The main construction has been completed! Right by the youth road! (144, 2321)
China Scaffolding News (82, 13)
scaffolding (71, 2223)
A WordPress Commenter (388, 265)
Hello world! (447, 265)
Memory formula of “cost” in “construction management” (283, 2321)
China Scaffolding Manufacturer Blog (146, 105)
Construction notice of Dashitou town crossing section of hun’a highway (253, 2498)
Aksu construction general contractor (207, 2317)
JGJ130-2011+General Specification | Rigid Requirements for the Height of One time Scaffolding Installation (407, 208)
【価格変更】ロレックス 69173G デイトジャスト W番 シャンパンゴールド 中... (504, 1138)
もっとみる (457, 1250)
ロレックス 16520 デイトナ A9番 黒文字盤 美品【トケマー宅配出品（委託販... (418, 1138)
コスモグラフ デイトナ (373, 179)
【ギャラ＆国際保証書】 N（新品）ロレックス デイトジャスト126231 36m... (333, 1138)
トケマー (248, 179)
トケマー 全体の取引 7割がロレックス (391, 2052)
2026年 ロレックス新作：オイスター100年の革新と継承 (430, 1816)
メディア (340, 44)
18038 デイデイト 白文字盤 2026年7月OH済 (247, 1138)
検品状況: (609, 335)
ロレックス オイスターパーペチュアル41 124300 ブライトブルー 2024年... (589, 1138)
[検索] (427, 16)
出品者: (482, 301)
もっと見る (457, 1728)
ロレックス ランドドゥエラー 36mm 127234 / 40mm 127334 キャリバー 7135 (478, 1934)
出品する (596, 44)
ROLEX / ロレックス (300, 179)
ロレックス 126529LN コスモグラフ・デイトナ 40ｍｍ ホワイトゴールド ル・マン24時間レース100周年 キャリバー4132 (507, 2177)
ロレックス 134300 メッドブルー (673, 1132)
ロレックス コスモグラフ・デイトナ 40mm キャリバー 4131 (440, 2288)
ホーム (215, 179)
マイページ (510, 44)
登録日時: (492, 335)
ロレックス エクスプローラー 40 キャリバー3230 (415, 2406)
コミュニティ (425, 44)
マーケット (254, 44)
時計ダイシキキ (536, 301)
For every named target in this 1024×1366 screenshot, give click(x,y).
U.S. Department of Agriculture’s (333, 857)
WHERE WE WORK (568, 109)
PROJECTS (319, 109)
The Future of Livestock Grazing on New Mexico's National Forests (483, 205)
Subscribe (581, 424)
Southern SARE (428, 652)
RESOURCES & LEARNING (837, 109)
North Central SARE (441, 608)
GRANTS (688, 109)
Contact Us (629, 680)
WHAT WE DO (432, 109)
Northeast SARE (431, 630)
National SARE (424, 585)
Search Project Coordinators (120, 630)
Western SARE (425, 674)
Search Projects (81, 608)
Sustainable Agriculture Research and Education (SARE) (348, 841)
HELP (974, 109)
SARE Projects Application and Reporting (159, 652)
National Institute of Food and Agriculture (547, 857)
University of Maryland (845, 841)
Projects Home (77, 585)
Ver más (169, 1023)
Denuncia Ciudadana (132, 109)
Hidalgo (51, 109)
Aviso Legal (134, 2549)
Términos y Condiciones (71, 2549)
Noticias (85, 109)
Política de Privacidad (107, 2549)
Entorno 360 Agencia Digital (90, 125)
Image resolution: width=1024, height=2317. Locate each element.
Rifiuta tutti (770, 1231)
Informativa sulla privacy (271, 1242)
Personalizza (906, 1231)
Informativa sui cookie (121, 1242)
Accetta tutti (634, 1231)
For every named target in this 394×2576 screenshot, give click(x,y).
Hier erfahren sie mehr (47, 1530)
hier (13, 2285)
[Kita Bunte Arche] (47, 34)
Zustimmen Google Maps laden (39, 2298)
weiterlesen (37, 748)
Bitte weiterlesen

□ □ □ □

PROBLEM TO SOLVE
All lines from the one that contains "Accetta tutti (634, 1231)" to the last line above must be given again exactly, with both included and nothing added.

WORKED SOLUTION
Accetta tutti (634, 1231)
For every named target in this 394×2576 screenshot, give click(x,y).
Hier erfahren sie mehr (47, 1530)
hier (13, 2285)
[Kita Bunte Arche] (47, 34)
Zustimmen Google Maps laden (39, 2298)
weiterlesen (37, 748)
Bitte weiterlesen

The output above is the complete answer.